Arya mendengarkan dengan sabar, dan bukannya memberikan kata-kata penghiburan klise, ia berkata, "Terkadang, kehilangan itu bukan tentang melupakan, tetapi tentang belajar menerima. Aku kehilangan ibuku saat kecil, dan butuh waktu lama bagiku untuk mengerti bahwa ia tidak pernah benar-benar pergi. Ia selalu ada dalam setiap lukisan yang aku buat, dalam setiap kenangan yang aku simpan."

Kata-kata itu menyentuh hati Tasya. Untuk pertama kalinya, ia merasa bahwa ia tidak sendirian dalam kesedihannya. Arya tidak hanya hadir, tetapi ia juga mengerti.

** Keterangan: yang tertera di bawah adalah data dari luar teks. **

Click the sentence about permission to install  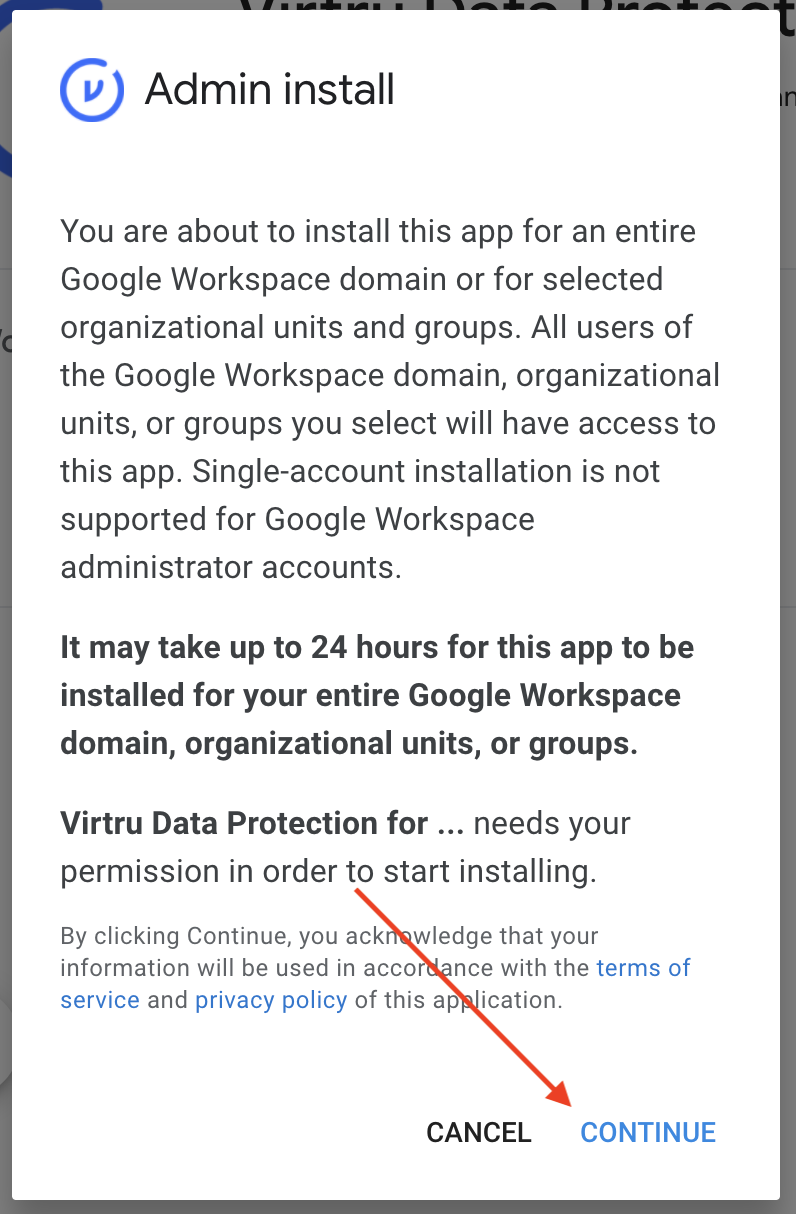(345, 847)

Hubungan mereka berkembang dengan cepat. Arya mengajarkan Tasya untuk melihat hujan dari sudut pandang yang berbeda. Mereka sering berjalan di bawah hujan, berbagi payung sambil tertawa bersama. Arya menunjukkan padanya bagaimana hujan bisa menjadi awal, bukan akhir. Hujan membawa kehidupan, menyegarkan bumi, dan menyatukan dua orang yang terluka dalam keindahan yang sederhana.

Pada suatu sore yang cerah, ketika langit mulai menunjukkan tanda-tanda akan turun hujan, Arya membawa Tasya ke sebuah galeri seni. Di sana, ia menunjukkan sebuah lukisan besar yang ia buat—sebuah payung di tengah hujan, dengan dua siluet di bawahnya.

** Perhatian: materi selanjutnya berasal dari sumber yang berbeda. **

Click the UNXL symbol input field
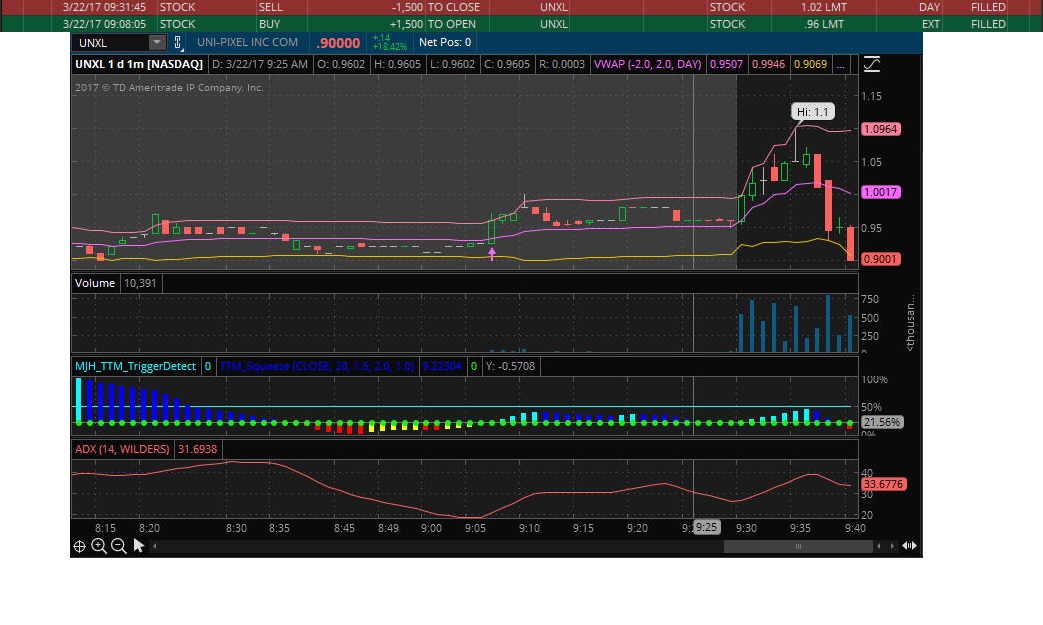Image resolution: width=1043 pixels, height=625 pixels. [111, 42]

"Itu kita," kata Arya dengan lembut. "Aku ingin kamu tahu bahwa sejak kita bertemu, aku mulai melihat dunia dengan cara yang berbeda. Kamu membuatku percaya bahwa luka masa lalu bisa sembuh, dan hujan... hujan bukan lagi musuh."

Tasya terdiam, matanya berkaca-kaca. Untuk pertama kalinya, ia merasa bahwa hujan bukanlah musibah, tetapi anugerah. Ia meraih tangan Arya dan berkata, "Aku tidak tahu apakah aku bisa mencintai hujan sepertimu, tapi aku tahu satu hal—aku ingin mencintaimu, bahkan di tengah badai sekalipun."

Hujan mulai turun saat itu, tetapi mereka tidak peduli. Di bawah payung yang sama, mereka berdiri, saling menatap, dan membiarkan hujan menjadi saksi dari kisah cinta yang baru dimulai.